Error when Fine-tuning pretrained Masked Language Model

My whole question is here:- python - TypeError: zeros_like(): argument 'input' when fine-tuning on MLM - Stack Overflow

Basically, I am having this error when fine-tuning my pretrained model:

ValueError: expected sequence of length 2033 at dim 1 (got 2036)

Anyone have any idea how I can solve this?

Anyone :disappointed: ? I have put padding=True, so such issues should not exist

tokenizer(batch_sentences, padding=True) - padding to max sequence in batch
Maybe you wanted to use:
tokenizer(batch_sentences, padding='max_length') - padding to max model input length

This was taken from the docs:

Thanks a lot for the reply @Maimonator !! I had missed putting the max_length arg :hugs:
I am getting this new error:-

ValueError: expected sequence of length 2000 at dim 1 (got 1981)

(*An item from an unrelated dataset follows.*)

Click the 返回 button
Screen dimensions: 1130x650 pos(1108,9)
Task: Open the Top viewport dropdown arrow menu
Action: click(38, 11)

Simply put - my tokenization just function doesn’t work :frowning: Can you see the code I posted on the StackOverflow link for my tok function and how I use the dataset.map to apply it to my dataset?

I personally can’t figure out why it doesn’t work

Is this the latest tokenizer function?

def tok(example):
  encodings = tokenizer(example['src'], truncation=True, padding=True)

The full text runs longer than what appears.